> [Material shown]
○ ○ ○

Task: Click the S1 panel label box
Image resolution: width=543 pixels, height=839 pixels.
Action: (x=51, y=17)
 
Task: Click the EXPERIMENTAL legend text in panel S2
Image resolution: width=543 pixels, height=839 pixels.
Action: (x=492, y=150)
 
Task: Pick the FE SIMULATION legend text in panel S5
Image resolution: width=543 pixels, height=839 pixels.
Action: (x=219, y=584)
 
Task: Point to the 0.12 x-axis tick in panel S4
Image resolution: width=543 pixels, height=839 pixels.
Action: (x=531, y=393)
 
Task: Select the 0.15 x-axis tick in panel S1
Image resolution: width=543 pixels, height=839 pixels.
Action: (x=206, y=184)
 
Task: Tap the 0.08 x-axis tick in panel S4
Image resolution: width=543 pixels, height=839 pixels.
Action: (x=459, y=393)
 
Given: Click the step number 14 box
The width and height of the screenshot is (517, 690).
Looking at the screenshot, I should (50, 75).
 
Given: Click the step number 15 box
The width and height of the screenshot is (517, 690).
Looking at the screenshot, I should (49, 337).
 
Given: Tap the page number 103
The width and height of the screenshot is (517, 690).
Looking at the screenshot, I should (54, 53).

○ ○ ○

> [Task to carry out]
Rewrite the listing above, substituting "horizontal-axis tick" for every occurrence of "x-axis tick" and leaving everything else unchanged.

> [Right answer]
Task: Click the S1 panel label box
Image resolution: width=543 pixels, height=839 pixels.
Action: (x=51, y=17)
 
Task: Click the EXPERIMENTAL legend text in panel S2
Image resolution: width=543 pixels, height=839 pixels.
Action: (x=492, y=150)
 
Task: Pick the FE SIMULATION legend text in panel S5
Image resolution: width=543 pixels, height=839 pixels.
Action: (x=219, y=584)
 
Task: Point to the 0.12 horizontal-axis tick in panel S4
Image resolution: width=543 pixels, height=839 pixels.
Action: (x=531, y=393)
 
Task: Select the 0.15 horizontal-axis tick in panel S1
Image resolution: width=543 pixels, height=839 pixels.
Action: (x=206, y=184)
 
Task: Tap the 0.08 horizontal-axis tick in panel S4
Image resolution: width=543 pixels, height=839 pixels.
Action: (x=459, y=393)
 
Given: Click the step number 14 box
The width and height of the screenshot is (517, 690).
Looking at the screenshot, I should (50, 75).
 
Given: Click the step number 15 box
The width and height of the screenshot is (517, 690).
Looking at the screenshot, I should (49, 337).
 
Given: Tap the page number 103
The width and height of the screenshot is (517, 690).
Looking at the screenshot, I should (54, 53).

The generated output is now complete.